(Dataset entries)
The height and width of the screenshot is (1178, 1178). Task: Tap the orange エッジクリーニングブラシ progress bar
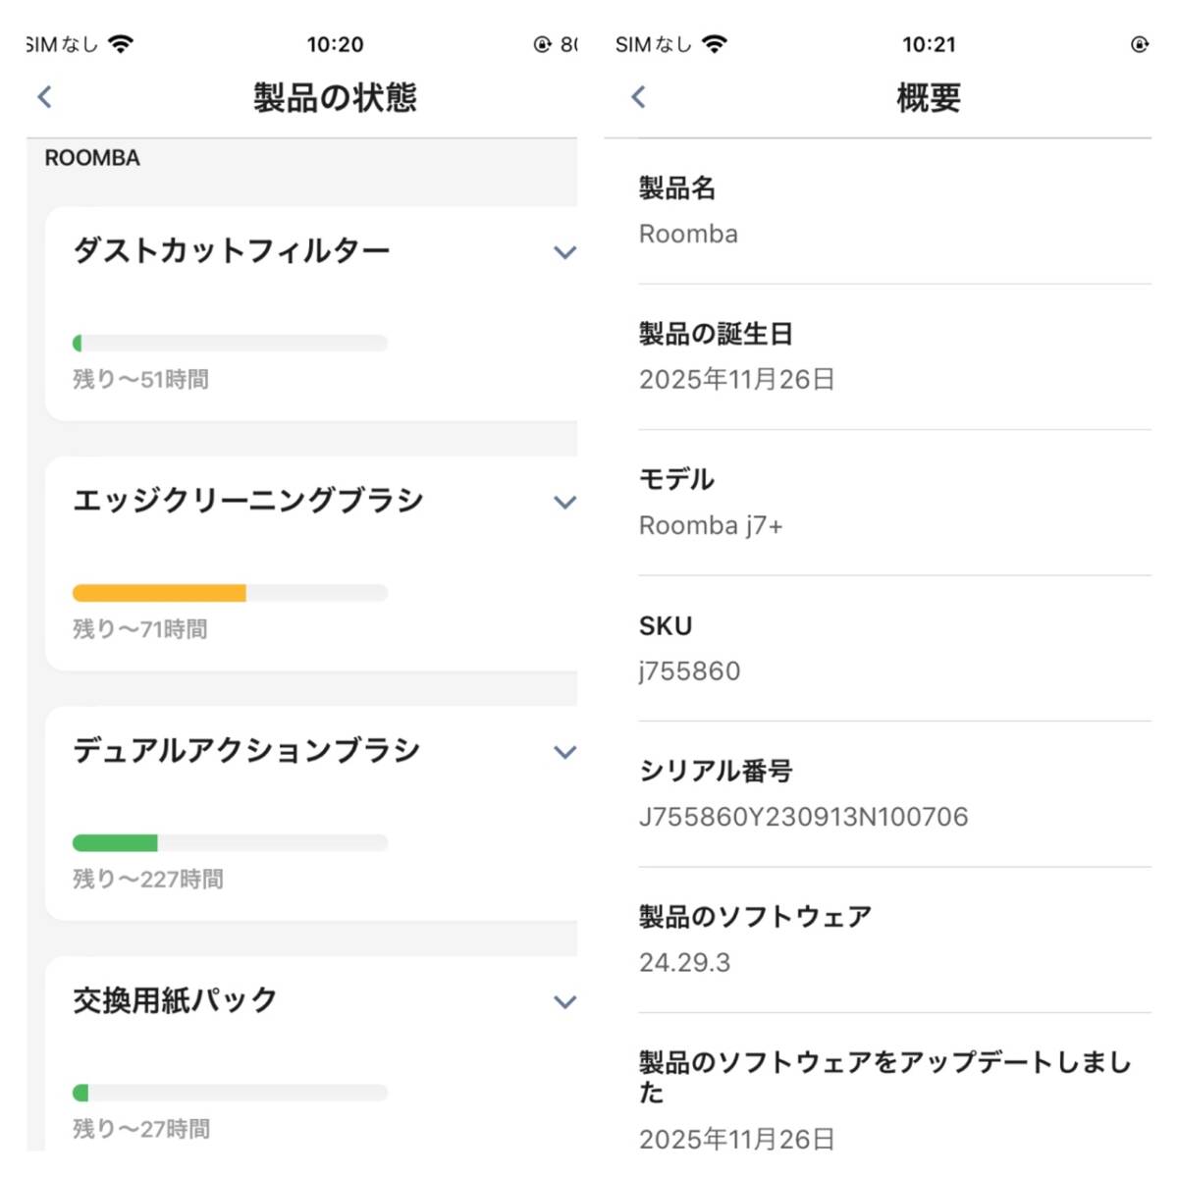pyautogui.click(x=159, y=593)
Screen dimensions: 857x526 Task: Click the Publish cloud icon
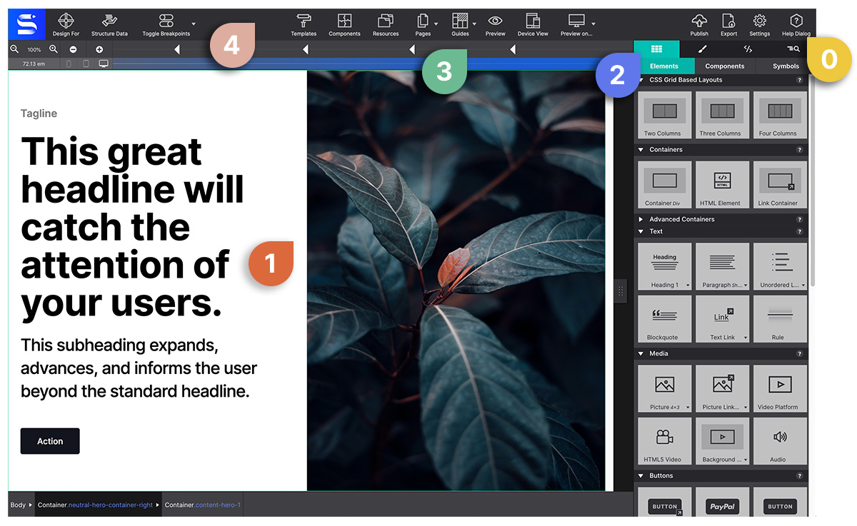coord(699,21)
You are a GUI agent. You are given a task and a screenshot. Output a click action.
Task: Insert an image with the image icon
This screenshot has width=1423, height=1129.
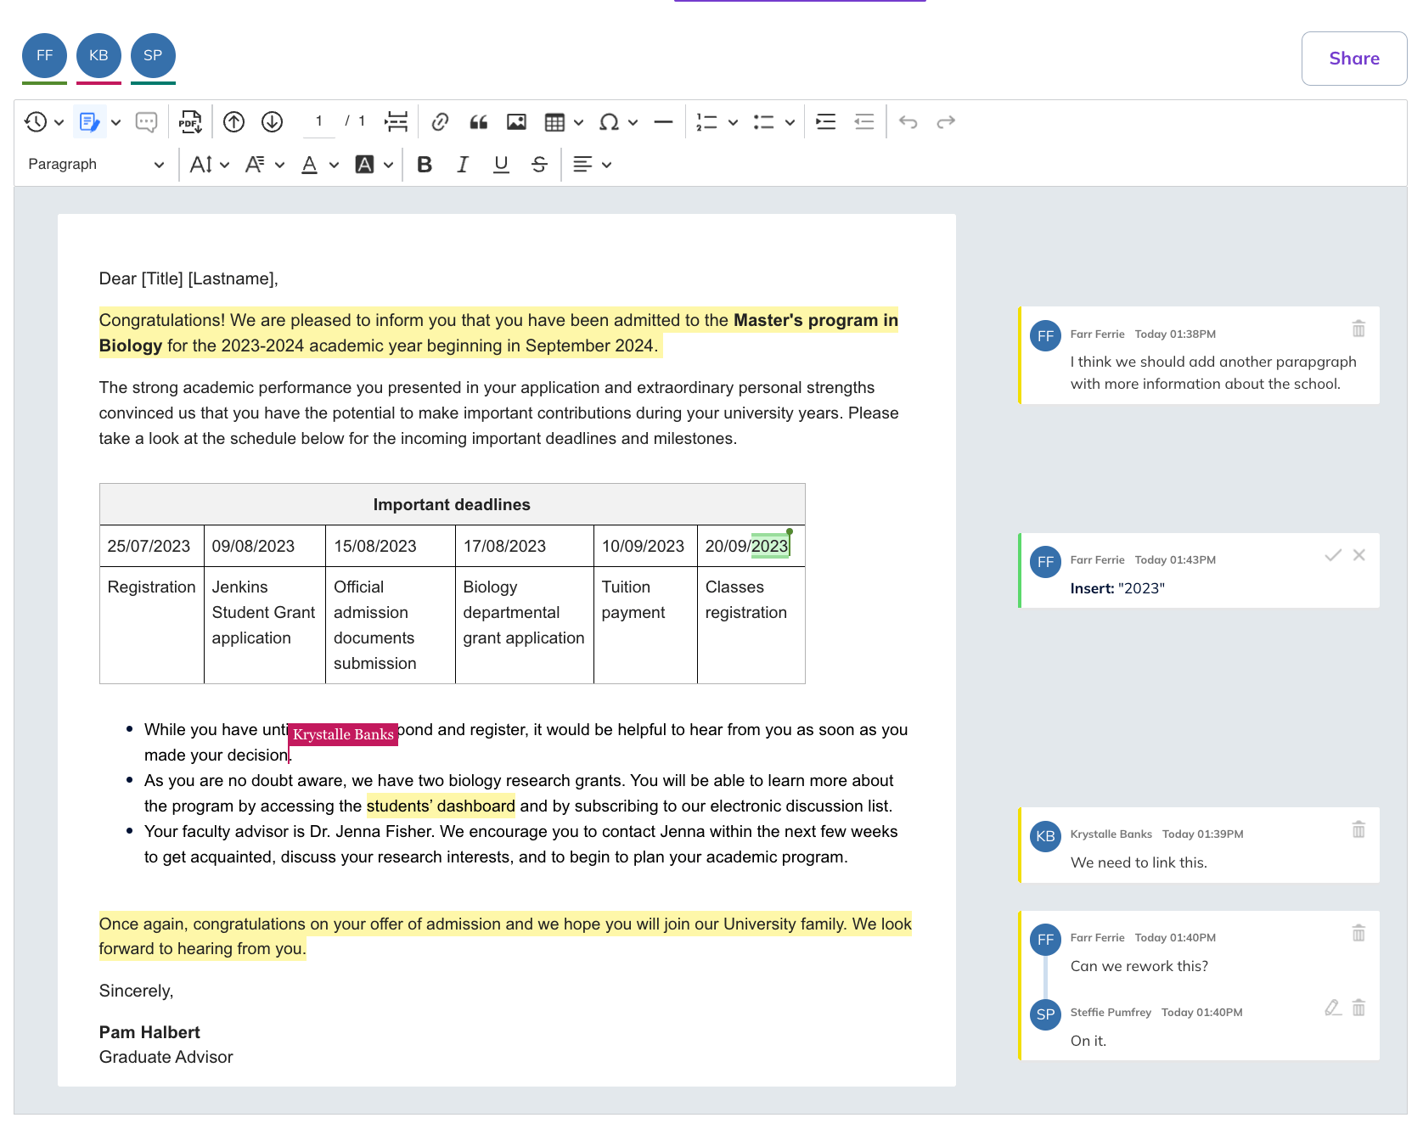pos(516,122)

= Problem statement =
Repeat word for word the lines beginning at the one with "Screen dimensions: 857x526" and ending at the final line of the records above, both included, and no others. Leave the pictures out.

= Task answer =
Screen dimensions: 857x526 Task: Click the Publish cloud icon
coord(699,21)
You are a GUI agent. You are given a task and a screenshot. Output a click action.
Task: Insert an image with the image icon
This screenshot has width=1423, height=1129.
pos(516,122)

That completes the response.